The exercise of writing down reflections about events experienced each day is an invaluable way to evaluate your performance...set higher standards of excellence...and find new ways to solve difficult problems.


Many people resist keeping a journal because they think they aren't good enough writers... that someone will read their innermost thoughts...or that they have much more important things to do.

Instead of thinking of a journal as a diary - a book in which you merely relate the day's events - think of it as a container for self reflection, self-expression and self exploration. Retelling the day's events is less relevant than the act of expressing your thoughts.


  • Self-expression.
  • Stress reduction.  Many people say they feel calmer and spiritually at ease after a journal-writing session.
  • Stronger relationships. Writing about people you know will help you understand them better and put you in touch with your own feelings about them.
  • Better organizational skills. By structuring yourself to write regularly, you automatically develop stronger organization skills, such as list making and time management.

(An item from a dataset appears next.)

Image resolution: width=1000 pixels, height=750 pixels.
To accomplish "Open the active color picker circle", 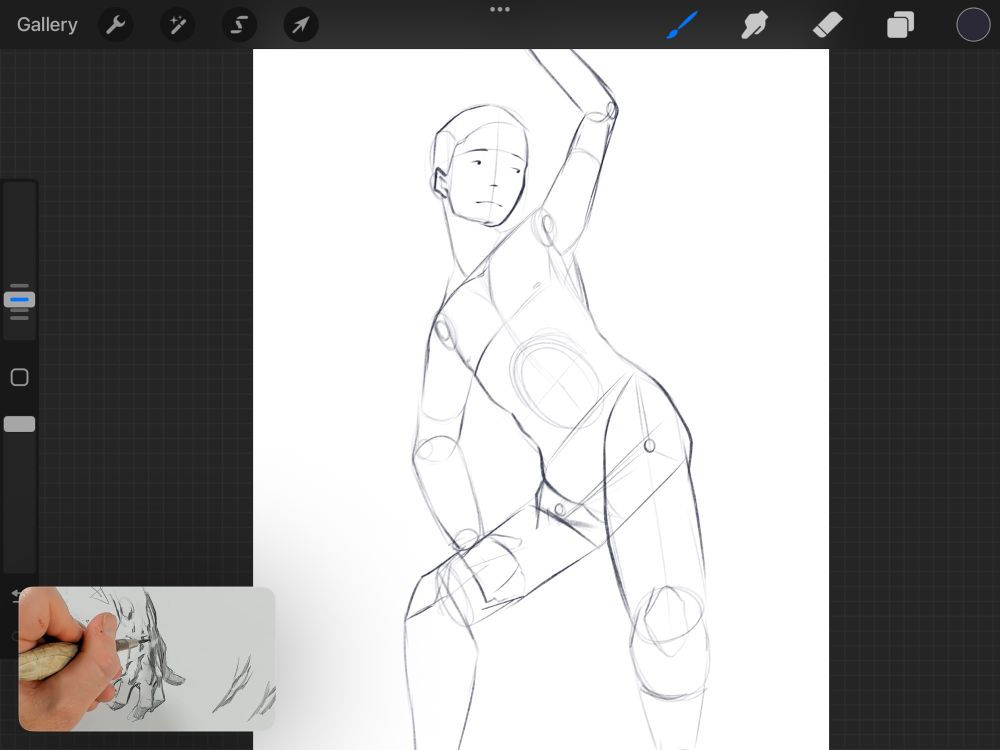I will coord(972,25).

You can schedule 30 minutes with your journal at the same time each evening...or just pick up a pen when the mood strikes you.  Easy ways ways to get started...

  • Put yourself in the mood.
  • Jot down a few lines to summarize the high or low points of your day.


  • Explore the roads not taken in your life.  What would your life be like right now? This technique is an extremely powerful tool for developing decision-making skills about your future.
  • Imagine yourself one month from now - and one year from now. Where are you now? Where do you want to be? What are some of the things you can do to get there? Write it all down, as a confession to yourself.  The words will awaken your intuitive and creative wisdom, which, in turn, will help you make better decisions.
  • Create a list of topics of the day.  On a sheet of paper, list the numbers one to 31.  Next to each number, place a topic of personal interest.
  • Use a springboard to focus your attention. Examples: "Why am I feeling so angry?"   "What I want most in life is..."   "What's the most important thing I need to do tomorrow?" The springboard approach is just one way to break your writer's block.
  • Write an unsent letter.
  • Create dialogues.  Another way to express deep feelings is to write about your feelings - and then write in the imagined voice of the other person.
  • Freeze frame happy moments.  Immerse yourself in recollection, filling the page with physical and emotional detail.  Most people report they feel refreshed and energized after writing out their favorite moments.
Each day of the month, use the corresponding topic as a springboard for your writing down your thoughts. This process will remind you to monitor regularly the important areas of your life.  Your journal will make you aware of how life and dreams change, how some remain the same, and, best of all, it teaches you how to think clearly about everything you do.